### Consigne A
Recopiez le passage du récit sur la vie au casernement compris entre « Le dob ou fouette-queue » et « avec son camion-citerne. », ces deux bornes incluses.
### Consigne B
Prolongez le récit sur la vie au casernement au-delà de sa dernière phrase.

═════ Texte choisi

Dans le casernement, nous logions dans des bâtiments métalliques de plain-pied, les filliods. Elles possédaient une forte isolation de laine de verre prise en sandwich dans les parois, mais la performance isolante était bien faible. De mémoire, dans ces bâtiments, nous étions 10 à 12 personnes et certains y cohabitaient avec des petits « animaux de compagnie ». Nous avons eu des insectes vivants dans des bocaux, des scorpions, des tarentules ou encore d’autres créatures telles que des dobs, ces sortes de bêtes de 30cm de long environ, toutes flasques, complètement inoffensives, avec une tête de tortue, un corps à mi-chemin entre le lézard et le crocodile miniature. Il y en avait de toutes les couleurs, des rouges, des verts, des bleus etc.
Le dob ou fouette-queue
voir : http://www.3emegroupedetransport.com/Saharien193.htm
Certains des camarades ont même tenté de garder dans des cages des fennecs, ces adorables petits renards des sables aux grandes oreilles, mais très vite l’odeur de ces adorables peluches vivantes nous ont poussés à demander aux divers propriétaires de les relâcher « fissa » dans la nature où ils étaient si bien en liberté.La chaleur était combattue dans chaque filliod grâce à quatre « humidos », des appareils d’humidification soufflants, disposés en hauteur aux quatre coins du bâtiment qui injectaient dans les baraques de l’air saturé d’humidité qui donnait une sensation de fraîcheur. Tous les jours, c’est le deuxième classe André LEMEL, un titi parisien, qui était de corvée de remplissage des réservoirs dans toute la caserne avec son camion-citerne.
Nous avons essuyé plusieurs tempêtes de sable. Lorsque cela arrivait, nous étions prévenus à l’avance, car il était impératif de se mettre à l’abri du fait que nous n’étions pas protégés comme l’était le centre-ville avec ses murs. Nous étions vraiment exposés et les consignes étaient claires, il nous fallait absolument rester confinés dans les baraquements. Un jour, je vis arriver ma première tempête de sable. Au loin, on distingue parfaitement les contours de la zone active. Si vous pouviez voir mon film (bientôt, il sera peut-être en ligne) on y voit nettement un passage où on distingue parfaitement deux zones séparées verticalement dans le ciel, c’était vraiment impressionnant. À gauche le ciel bleu et à droite tout est orange… c’est la tempête qui fonce sur nous. Quand cela arrivait à la 12ème CSM nous étions donc enfermés dans nos filliods et là les éléments se déchaînaient. Jamais nous n’aurions osé sortir pour « voir ». Les tôles du bâtiment tremblaient de partout et malgré la très bonne étanchéité le sable réussissait toujours à pénétrer, cela nous obligeait à boire beaucoup d’eau et nous rincer la bouche, car le sable craquait sous nos dents.

══════════
═════ Enregistrements fournis

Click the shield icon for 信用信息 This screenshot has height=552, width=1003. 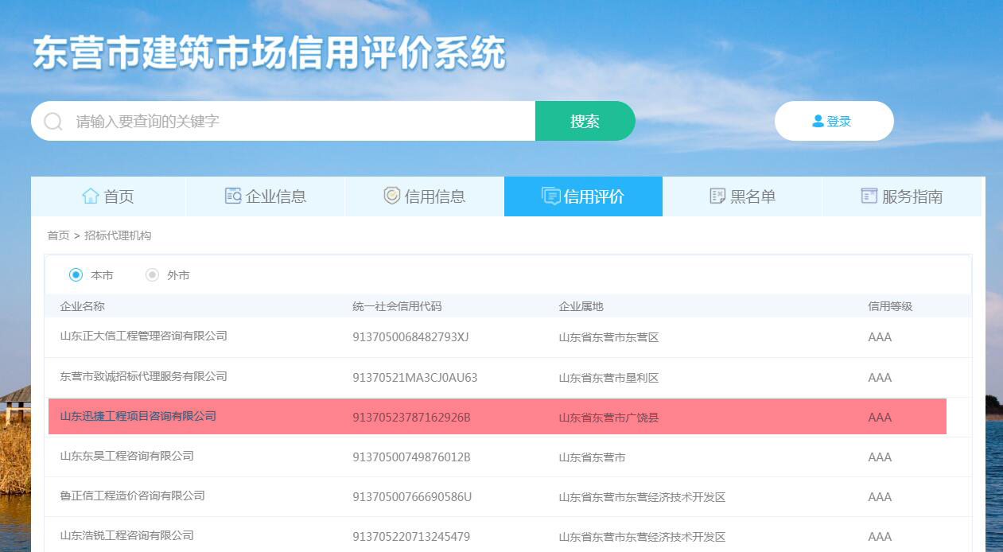click(x=392, y=196)
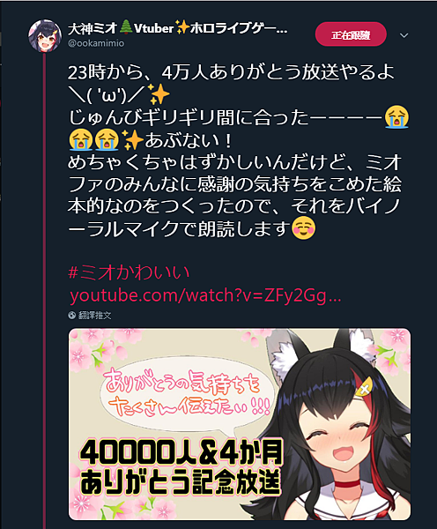Click the Christmas tree emoji in display name

[126, 27]
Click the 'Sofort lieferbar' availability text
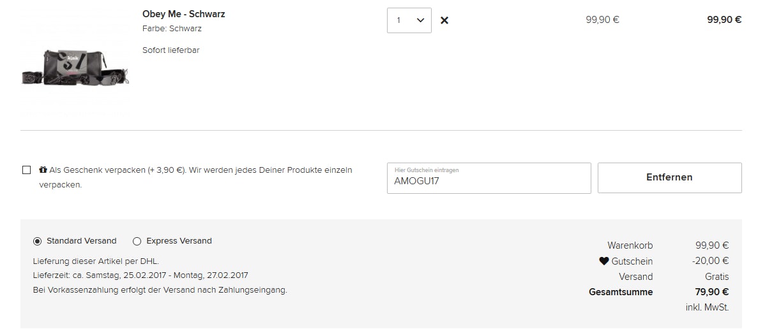The image size is (758, 336). (171, 50)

══════════

### Production attendue A
Le dob ou fouette-queue
voir : http://www.3emegroupedetransport.com/Saharien193.htm
Certains des camarades ont même tenté de garder dans des cages des fennecs, ces adorables petits renards des sables aux grandes oreilles, mais très vite l’odeur de ces adorables peluches vivantes nous ont poussés à demander aux divers propriétaires de les relâcher « fissa » dans la nature où ils étaient si bien en liberté.La chaleur était combattue dans chaque filliod grâce à quatre « humidos », des appareils d’humidification soufflants, disposés en hauteur aux quatre coins du bâtiment qui injectaient dans les baraques de l’air saturé d’humidité qui donnait une sensation de fraîcheur. Tous les jours, c’est le deuxième classe André LEMEL, un titi parisien, qui était de corvée de remplissage des réservoirs dans toute la caserne avec son camion-citerne.

### Production attendue B
Globalement, les officiers et les sous-offs étaient très sympas avec nous, car les distractions n’étaient pas légion et un climat presque apaisé régnait à la fois à l’ESM et dans la 12ème CSM. Mis à part nos sessions de répétitions et soirées bal pour notre orchestre, les instants de détentes se limitaient au foyer qui était LE point de rencontre de nos soirées. Là, on pouvait y acheter toutes sortes de boissons, gâteaux, pellicules photo ou films vierges et de petits équipements tels que cafetières, rasoirs ou encore… fers à repasser (eh oui !!!) c’était là où aussi notre orchestre venait jouer de temps à autre quand le lieutenant nous le permettait, ce qui apportait un peu plus à la convivialité entre camarades.
Fin du séjour
Bon an, mal an les semaines et les mois défilaient avec de plus en plus de lenteur au fur et à mesure de l’avancement de l’été et puis l’automne arrivât sans s’annoncer tant bien que mal.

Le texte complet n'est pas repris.